Un calendrier qui ne doit rien au hasard
Ce tir est survenu deux jours après le 250e anniversaire de l’indépendance des États-Unis, selon The Diplomat, un choix de calendrier qui a alimenté les interprétations sur la volonté chinoise d’envoyer un signal symbolique à Washington. Combiné au lancement, le même jour, de l’exercice naval avec la Russie, ce tir dessine une séquence coordonnée bien plus large qu’un simple test technique isolé.
La combinaison de ces deux événements, le tir nucléaire et l’exercice naval conjoint, renforce l’idée que Pékin cherche à démontrer, en une seule semaine, l’ensemble de son arsenal stratégique: la portée de ses missiles et la solidité de ses partenariats militaires internationaux.
Un tir nucléaire stratégique deux jours après la fête nationale américaine, au moment même où la flotte russe entre au port chinois: je refuse de croire que Pékin considère cela comme une simple coïncidence de calendrier. C’est un message, adressé à Washington autant qu’à ses propres alliés, sur la solidité de son axe avec Moscou.
Une alliance qui compense les faiblesses de chacun
Ce que la Russie apporte à la Chine
La Russie, malgré l’attrition de sa marine de surface depuis le début de son invasion de l’Ukraine en 2022, conserve une expertise reconnue en matière de sauvetage sous-marin et de guerre anti-sous-marine, un savoir-faire que la Chine cherche activement à assimiler, selon le South China Morning Post. Les exercices conjoints de sauvetage sous-marin, intégrés à Marine Interaction 2026, illustrent cette logique de transfert de compétences.
Cette complémentarité technique n’est pas anodine dans le contexte d’une Chine qui développe rapidement sa flotte sous-marine nucléaire mais qui accumule encore un déficit d’expérience opérationnelle réelle comparé aux décennies d’expérience russe et américaine en la matière.
Ce que la Chine apporte à la Russie
En retour, la Chine offre à la Russie une vitrine diplomatique et stratégique précieuse, à un moment où Moscou reste largement isolé sur la scène internationale en raison des sanctions occidentales liées à la guerre en Ukraine. Apparaître comme un partenaire militaire crédible de la seconde puissance économique mondiale renforce l’image que le Kremlin tente de projeter, celle d’un pays qui conserve des alliances solides malgré son isolement.
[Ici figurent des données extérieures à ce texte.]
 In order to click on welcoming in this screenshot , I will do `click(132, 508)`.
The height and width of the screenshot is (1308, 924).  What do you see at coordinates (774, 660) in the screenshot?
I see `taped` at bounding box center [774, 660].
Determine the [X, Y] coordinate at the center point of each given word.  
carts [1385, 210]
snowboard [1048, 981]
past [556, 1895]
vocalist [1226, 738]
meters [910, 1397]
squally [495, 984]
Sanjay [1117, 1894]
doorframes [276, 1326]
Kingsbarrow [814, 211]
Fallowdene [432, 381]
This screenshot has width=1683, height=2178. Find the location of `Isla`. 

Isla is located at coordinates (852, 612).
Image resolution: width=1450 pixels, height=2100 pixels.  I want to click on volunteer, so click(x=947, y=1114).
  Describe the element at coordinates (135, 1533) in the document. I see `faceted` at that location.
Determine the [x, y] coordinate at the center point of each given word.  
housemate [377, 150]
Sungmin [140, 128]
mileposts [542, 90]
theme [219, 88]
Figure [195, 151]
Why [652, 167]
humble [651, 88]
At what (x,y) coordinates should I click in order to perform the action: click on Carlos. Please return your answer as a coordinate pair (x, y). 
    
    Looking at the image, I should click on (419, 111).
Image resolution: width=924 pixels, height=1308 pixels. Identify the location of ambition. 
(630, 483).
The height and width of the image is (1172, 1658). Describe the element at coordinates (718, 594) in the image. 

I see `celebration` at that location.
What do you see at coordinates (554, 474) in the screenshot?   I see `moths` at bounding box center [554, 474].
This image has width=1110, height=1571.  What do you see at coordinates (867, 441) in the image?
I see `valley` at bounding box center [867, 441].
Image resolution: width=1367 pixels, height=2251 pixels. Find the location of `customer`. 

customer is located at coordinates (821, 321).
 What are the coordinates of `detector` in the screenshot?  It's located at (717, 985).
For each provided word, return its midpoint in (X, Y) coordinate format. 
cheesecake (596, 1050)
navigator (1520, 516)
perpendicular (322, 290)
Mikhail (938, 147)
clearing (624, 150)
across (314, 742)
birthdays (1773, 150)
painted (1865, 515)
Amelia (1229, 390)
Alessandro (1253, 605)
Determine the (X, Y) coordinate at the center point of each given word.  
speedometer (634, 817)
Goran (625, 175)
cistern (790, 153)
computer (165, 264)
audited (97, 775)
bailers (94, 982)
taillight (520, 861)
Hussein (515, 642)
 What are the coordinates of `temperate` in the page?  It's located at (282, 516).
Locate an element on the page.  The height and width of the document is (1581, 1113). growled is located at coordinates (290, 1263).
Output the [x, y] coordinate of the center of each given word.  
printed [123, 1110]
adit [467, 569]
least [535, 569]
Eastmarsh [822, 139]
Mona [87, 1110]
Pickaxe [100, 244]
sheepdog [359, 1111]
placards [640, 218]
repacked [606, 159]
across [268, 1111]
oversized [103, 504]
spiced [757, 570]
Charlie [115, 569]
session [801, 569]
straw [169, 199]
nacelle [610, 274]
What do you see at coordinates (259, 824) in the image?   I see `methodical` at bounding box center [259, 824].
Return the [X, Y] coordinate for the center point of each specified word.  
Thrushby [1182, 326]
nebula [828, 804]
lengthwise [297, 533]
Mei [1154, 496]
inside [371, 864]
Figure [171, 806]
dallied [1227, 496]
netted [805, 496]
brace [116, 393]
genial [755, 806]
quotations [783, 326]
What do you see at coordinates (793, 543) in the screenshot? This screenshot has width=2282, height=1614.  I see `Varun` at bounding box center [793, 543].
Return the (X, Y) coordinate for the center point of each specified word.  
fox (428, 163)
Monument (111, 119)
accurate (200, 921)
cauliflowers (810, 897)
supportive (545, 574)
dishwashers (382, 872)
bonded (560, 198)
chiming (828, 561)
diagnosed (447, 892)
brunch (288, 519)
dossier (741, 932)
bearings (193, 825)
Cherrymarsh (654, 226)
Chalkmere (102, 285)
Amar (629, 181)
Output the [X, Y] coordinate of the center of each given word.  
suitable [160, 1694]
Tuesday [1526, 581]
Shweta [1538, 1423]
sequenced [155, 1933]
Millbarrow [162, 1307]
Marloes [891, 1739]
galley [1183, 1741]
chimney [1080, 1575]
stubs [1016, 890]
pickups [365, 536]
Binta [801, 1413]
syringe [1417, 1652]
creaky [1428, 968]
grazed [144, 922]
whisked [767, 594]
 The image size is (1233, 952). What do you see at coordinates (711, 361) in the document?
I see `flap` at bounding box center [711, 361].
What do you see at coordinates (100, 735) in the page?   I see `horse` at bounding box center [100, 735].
Cette relation transactionnelle, où chaque partie tire un bénéfice distinct mais complémentaire, explique la solidité relative de ce partenariat naval, bien plus qu’une improbable convergence idéologique entre les deux régimes.
Il ne faut jamais confondre cette alliance avec de l’amitié. Pékin et Moscou coopèrent parce que chacun trouve un intérêt calculé dans l’autre: la Russie apporte une expertise militaire vieillissante mais réelle, la Chine offre une vitrine diplomatique à un régime isolé. C’est un mariage de convenance entre deux adversaires de l’Occident, pas une alliance de valeurs.
Les réactions occidentales, entre fermeté verbale et prudence opérationnelle
Washington observe, mais ne dramatise pas publiquement
Le département d’État américain a confirmé avoir surveillé le tir chinois, le qualifiant de missile de portée intercontinentale non armé, selon The Diplomat. Il a exprimé des préoccupations concernant le renforcement nucléaire « rapide et opaque » de Pékin, une formule ferme mais qui n’a pas débouché sur une réponse opérationnelle immédiate rendue publique.
Cette prudence américaine s’explique en partie par la complexité de la réponse à apporter à une démonstration qui reste, sur le plan strictement juridique, conforme aux pratiques internationales de notification, même si le délai laissé aux pays voisins a été jugé insuffisant par plusieurs d’entre eux.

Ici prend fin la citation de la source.